Under the terms of the company’s registration with the Canadian securities authorities as a “restricted” broker, obtained in April, Bitvo operates on a full reserve basis, meaning it does not lend funds to customers. The company is also registered with FINTRAC as a Money Services Business under the category of Virtual Asset Service Providers.

“Bitvo’s operations have not been impacted and are expected to remain unchanged (by the FTX issues), with trading operations as well as withdrawals and deposits continuing seamlessly,” the company said in a Tuesday statement. .

When the acquisition by FTX was announced in June, the companies said Bitvo’s buying, selling and trading operations would be “integrated with FTX’s global team serving the Canadian market in various capacities.”

The acquisition was expected to close in the third quarter, subject to regulatory approval and customary closing conditions.

Sam Bankman-Fried, the 30-year-old founder of FTX, was quoted in a press release as saying he was “excited” to enter the Canadian market and continue to expand FTX’s global reach.

“Our expansion into Canada is another step in proactively working with cryptocurrency regulators in different regions around the world,” Bankman-Fried said in June.

Regulators in the United States and the Bahamas are now reportedly probing FTX amid allegations that millions of dollars of client money has gone missing and that funds have been diverted to a related trading company owned by Bankman-Fried.

He stepped down as chief executive last week following the meltdown that began with a liquidity crunch that left users unable to access their funds.

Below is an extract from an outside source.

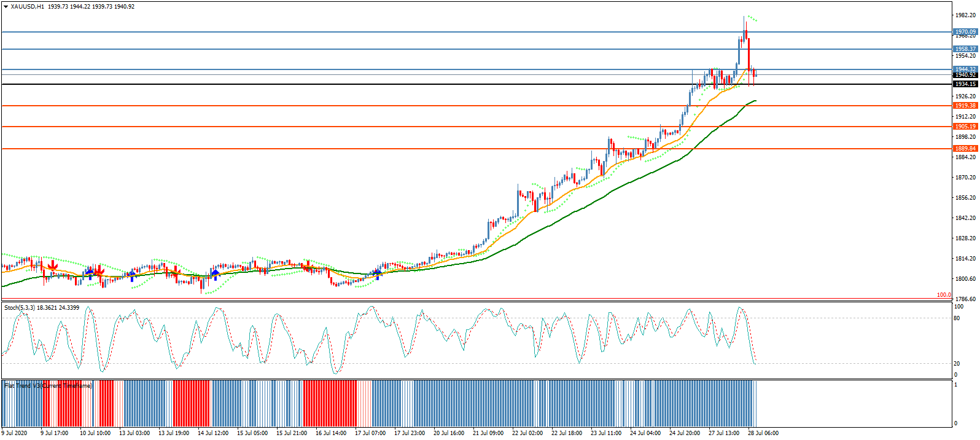The image size is (980, 440).
Task: Click the 17 Jul 07:00 time axis label
Action: point(370,433)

Biggest rival exchange Binance Holdings Ltd. canceled a bailout proposal last week. In a November 9 tweet, the largest crypto exchange said it was pulling out of the acquisition of FTX due, in part, to “news reports of mishandled client funds and alleged scam investigations.” ‘US Agencies’.

A red banner at the top of the FTX website On Tuesday, the crypto exchange was unable to process withdrawals and added that the company would “strongly advise against depositing”. The website said all “onboarding” of new customers was suspended until further notice.

FTX’s plummeting fortunes highlighted the exposure to the crypto world of a second major Canadian pension fund.

The Ontario Teachers’ Pension Plan Board invested US$95 million in FTX in two tranches late last year and early this year. The pension plan manager, which had $242.5 billion in assets at the end of June, said last week that its potential exposure was limited to less than 0.05% of the plan’s total net assets.

In August, the Caisse de depot et placement du Quebec said it had removed a US$150 million investment in failed crypto lender Celsius Network LLC. Caisse chief executive Charles Emond said at the time that the Quebec pension fund was keen to “seize the potential of blockchain technology” and that the investment in Celsius may have been made “too early. in the development of the company.